CRWV enters the second week of July with short interest rebuilding sharply and the stock down 16% on the week — a combination that marks a clean break from the ambiguous data picture that clouded last week's notes.
The most important development is the pace of the short rebuild. Daily estimated shares short have more than doubled in a week, rising from roughly 53,600 to nearly 130,000 — a 135% week-on-week jump. To be clear about context: these share counts remain tiny in absolute terms compared to the 90-million-share levels cited in the July 1 note that tracked the June 30 peak. The percentage-of-float figure is not calculable from the current snapshot, which limits direct comparison to the 23.4% reading flagged at the end of June. What the data does show unambiguously is that short interest, after collapsing sharply in the first days of July, has turned back up with notable speed — and it is doing so against a backdrop of a stock that is simultaneously falling. Borrow costs have eased slightly to 4.2%, down about 11% on the week from a brief spike near 5%, and remain in the modest range that has characterized the name since listing. The lending market is not signalling distress — borrow is accessible and costs are contained — but the directional re-addition of shorts into a declining price is the tension worth watching.
The ORTEX short score sits at 28.96, effectively flat across the past two weeks, having traded in a narrow band between 27.9 and 29.4 since late June. That stability is itself a signal: despite the volatile swings in the raw share count, the model-level read on short pressure has not moved much in either direction. Factor scores reinforce the cautious lean. The short score ranks in just the 12th percentile of its universe — meaning most stocks carry proportionally heavier short positioning — while EPS momentum over both 30-day and 90-day windows ranks in the bottom quartile, at 8 and 16 respectively. The one bright spot is earnings surprise, which ranks in the 82nd percentile, reflecting CoreWeave's track record of beating estimates. The next earnings event is August 6, and the sole historical print with price-reaction data — June 8 — saw the stock fall 1.9% on the day before recovering 6% over the following five sessions.
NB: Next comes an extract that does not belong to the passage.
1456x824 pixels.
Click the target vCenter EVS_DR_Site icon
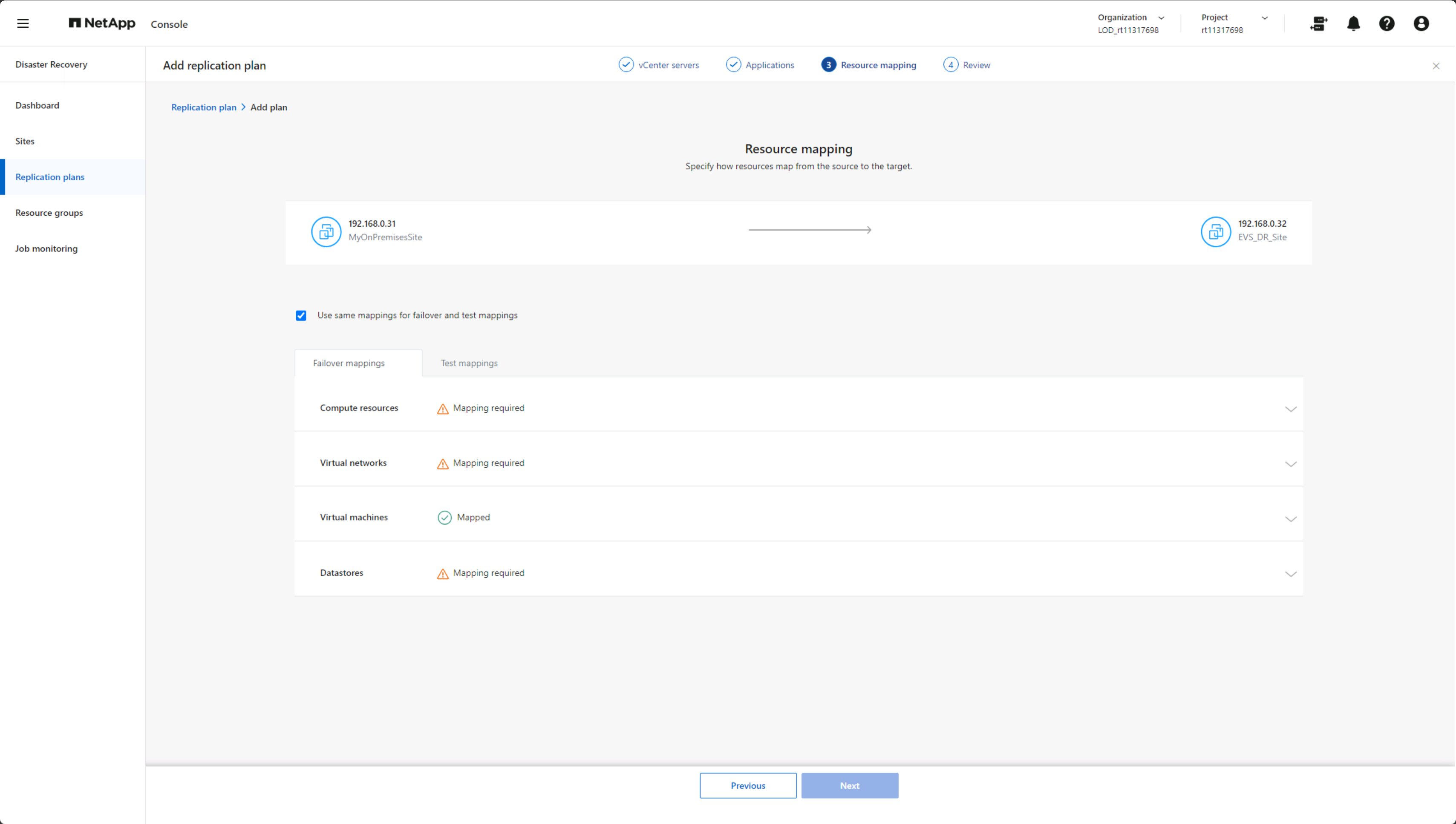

Insider activity adds context rather than resolution. CEO Michael Intrator trimmed roughly 4.5 million shares as of June 30, and co-founder Brian Venturo shed over 7.2 million shares as of July 1. Both remain among the largest holders — Intrator at 10.2% of shares outstanding, Venturo at 4.2% — but the direction of travel is consistent with the selling pattern that has characterized insider activity throughout June. On the institutional side, Goldman Sachs added 8.8 million shares in Q1 and Vanguard initiated a position of over 25 million shares combined across two entities, also in Q1. BlackRock added 2.1 million shares through June 30. The institutional story is one of large passive and active managers building exposure into a name that insiders continue to trim — a divergence that has persisted across multiple weeks without resolving.
Valuation data in the snapshot is stale — the only available multiple is an enterprise value reading from December 2025 — so no meaningful commentary on current multiples is possible. The quality factor pillar, flagged in recent notes as the weakest dimension of the stock's profile (negative ROA, negative free cash flow, low Altman Z-score), remains the structural bear case. The EPS surprise ranking suggests the company can beat estimates, but forward EPS momentum rankings near the bottom quartile indicate the Street is not yet pencilling in meaningful improvement in the profitability picture.
The setup heading into the August 6 print is therefore less about whether CoreWeave can grow revenue — the AI infrastructure tailwind remains intact — and more about whether the pace of insider selling, the renewed short rebuild, and the weak quality metrics begin to weigh more heavily on positioning as the earnings window approaches.